The promotional push for Nick Spencer and Joe Eisma’s Morning Glories apparently paid off, as the first issue of the Image Comics series sold out this week at the distributor level. But how did it fare with reviewers?

Spencer (Existence 2.0, Shuddertown) certainly sets a high bar for Morning Glories, describing the genre-bending prep-school mystery as “Runaways meets Lost.” And judging from online reactions, the first issue meets that lofty goal. (You can check out previews here and here.)

Here’s a sampling of what people are saying about Morning Glories #1:

Ryan, Chronic Insomnia:Morning Glories is very strange, quite dark, often creepy, sometimes hilarious and almost always refreshingly novel. This comic crackles beneath the surface with ideas that pop. Certain books exude a kind of energy signature, where you can almost feel the creator’s muse across the page. Hickman’s Fantastic Four. Simone’s Secret Six. Glories radiates like that.”

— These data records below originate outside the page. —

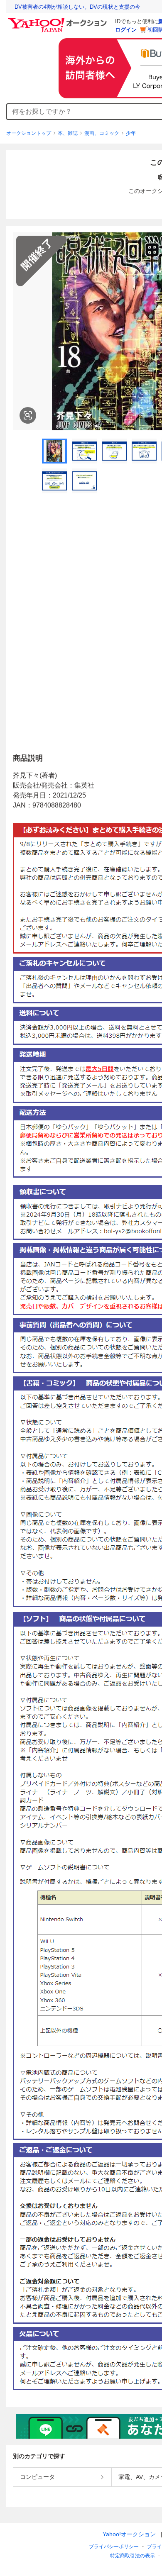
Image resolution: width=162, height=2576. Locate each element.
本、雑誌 (68, 133)
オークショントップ (28, 133)
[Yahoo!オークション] (58, 20)
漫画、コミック (101, 133)
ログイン (126, 30)
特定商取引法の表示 (132, 2556)
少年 (131, 133)
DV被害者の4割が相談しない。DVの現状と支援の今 (77, 7)
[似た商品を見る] (28, 415)
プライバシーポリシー (114, 2546)
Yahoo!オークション (129, 2534)
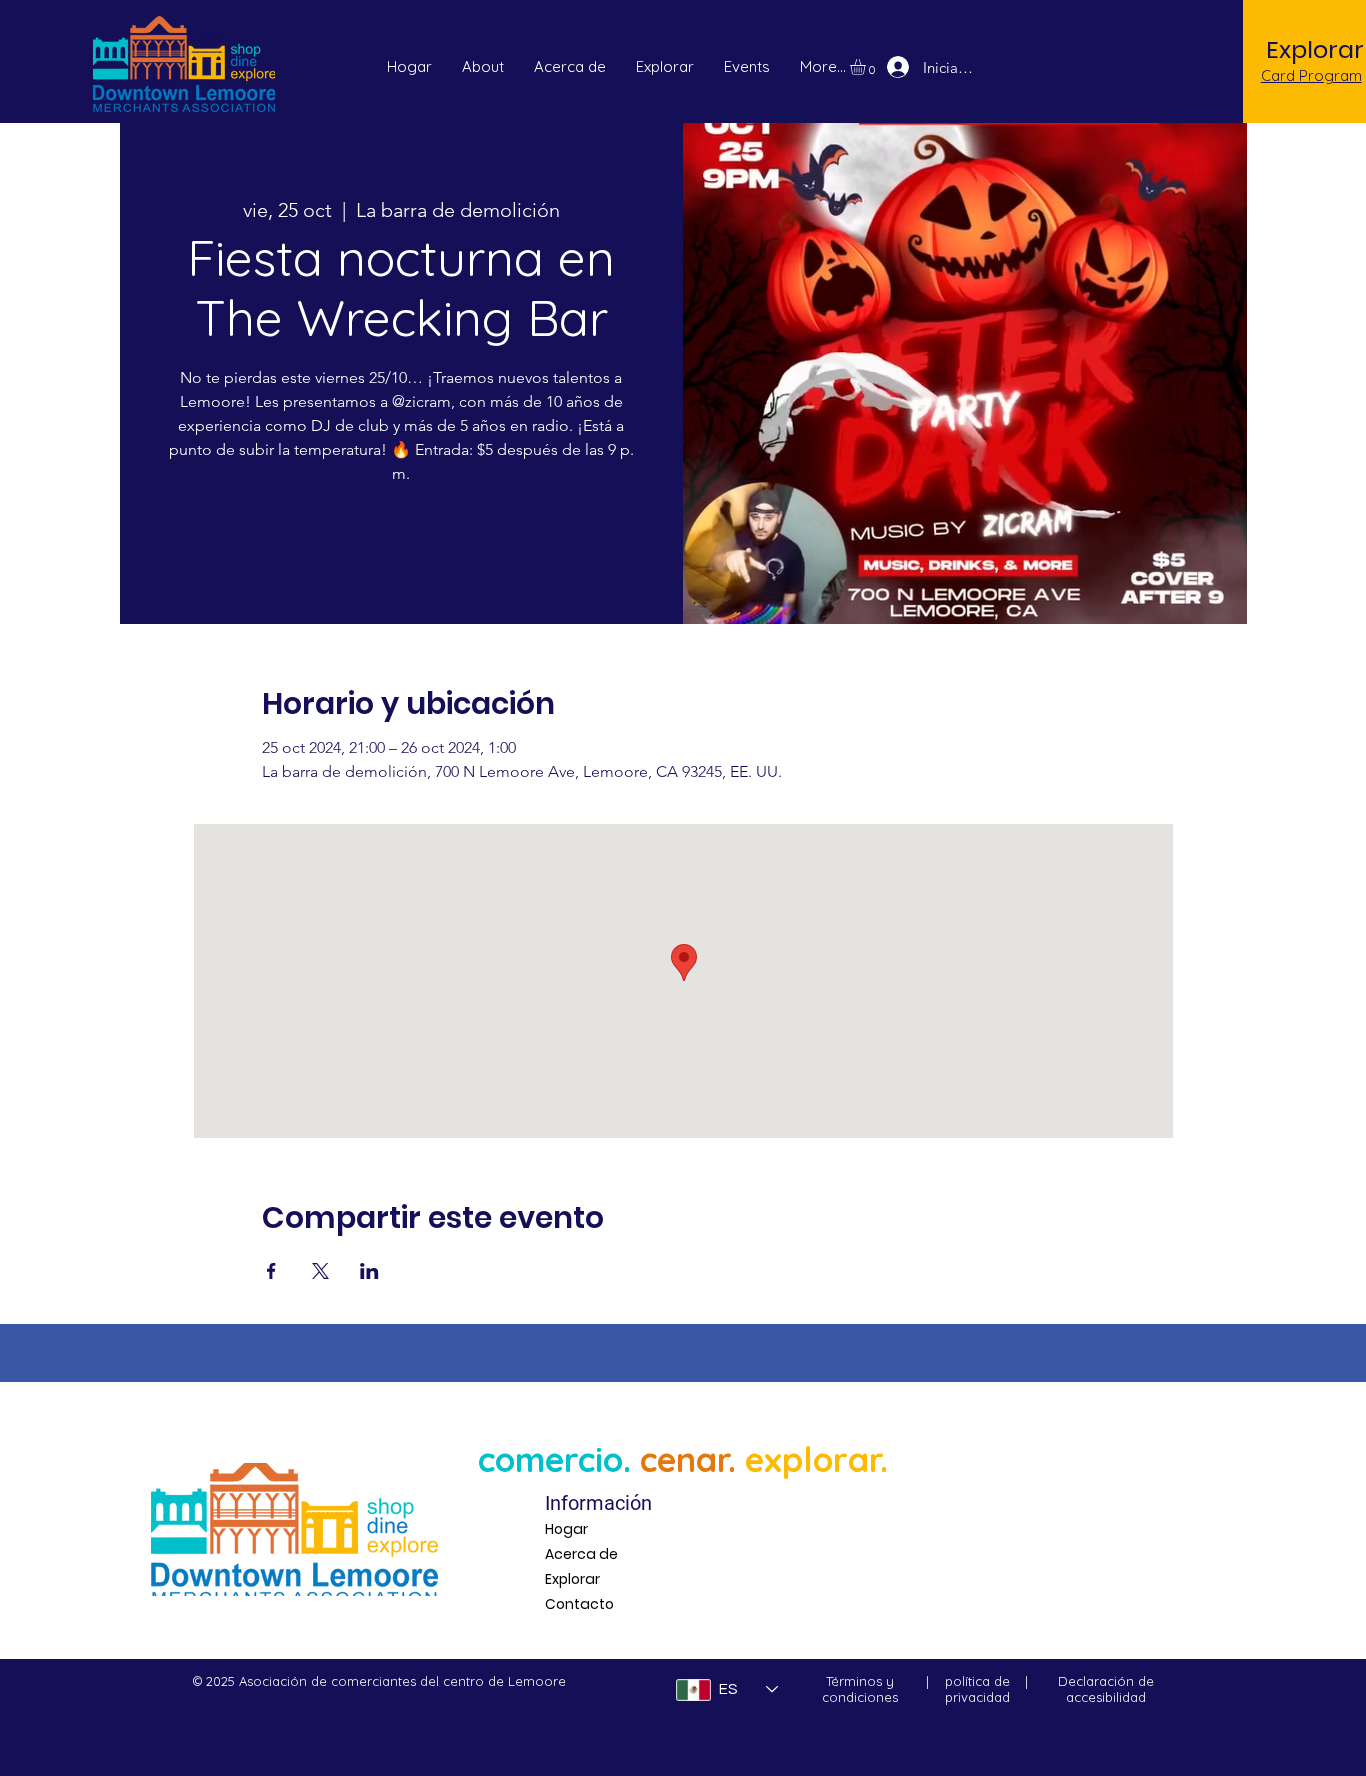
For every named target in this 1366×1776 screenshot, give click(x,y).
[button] (747, 67)
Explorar (572, 1579)
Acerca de (581, 1554)
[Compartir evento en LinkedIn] (369, 1271)
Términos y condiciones (860, 1689)
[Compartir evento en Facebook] (271, 1271)
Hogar (566, 1529)
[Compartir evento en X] (320, 1271)
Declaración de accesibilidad (1106, 1689)
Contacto (579, 1604)
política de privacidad (977, 1689)
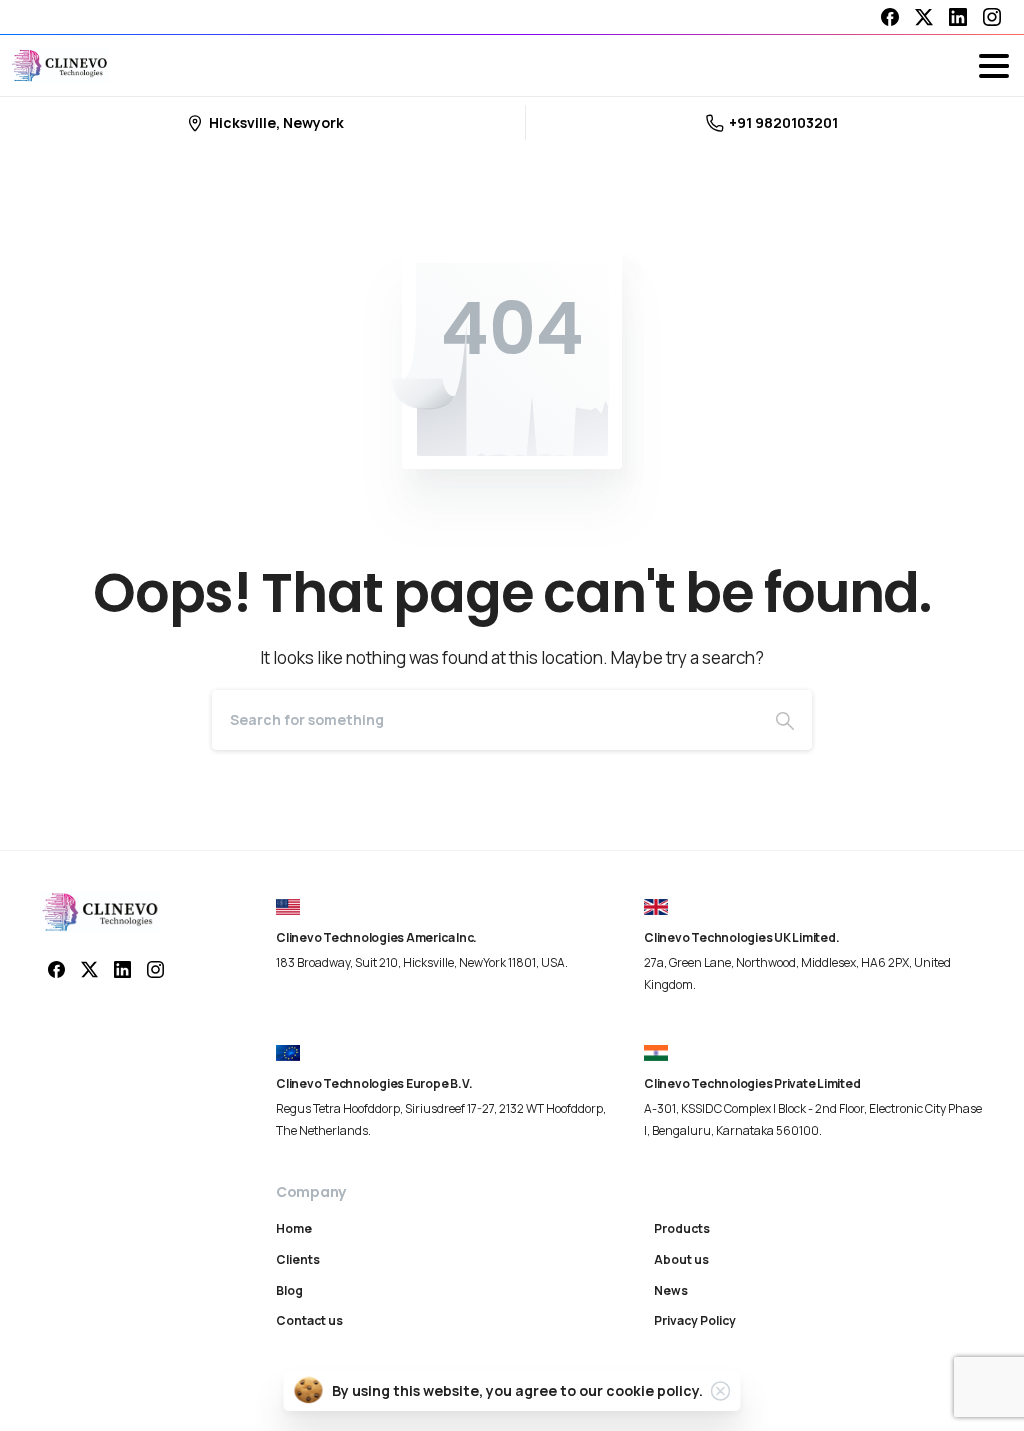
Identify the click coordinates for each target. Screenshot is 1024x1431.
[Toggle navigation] (994, 66)
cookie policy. (654, 1390)
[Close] (721, 1391)
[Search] (785, 720)
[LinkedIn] (958, 17)
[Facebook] (890, 17)
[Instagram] (992, 17)
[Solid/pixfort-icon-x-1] (89, 968)
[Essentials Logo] (100, 912)
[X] (924, 17)
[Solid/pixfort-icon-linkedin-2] (122, 968)
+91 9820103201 (783, 122)
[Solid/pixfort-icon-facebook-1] (56, 968)
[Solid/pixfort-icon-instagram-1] (155, 968)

Auburn Slavec, Giant Killer Squid: “The writing itself is good enough to make me hate everyone in the book. I hope that was Spencer’s goal. Like I said, the setting and plot are strong enough and he’s working that whole mysterious master plan angle, but there’s only so much teenage whining I can take. I don’t try and pretend I could ever make it as a high school teacher. If we could cut back on the over-the-top character elements, I think I’d like it better.”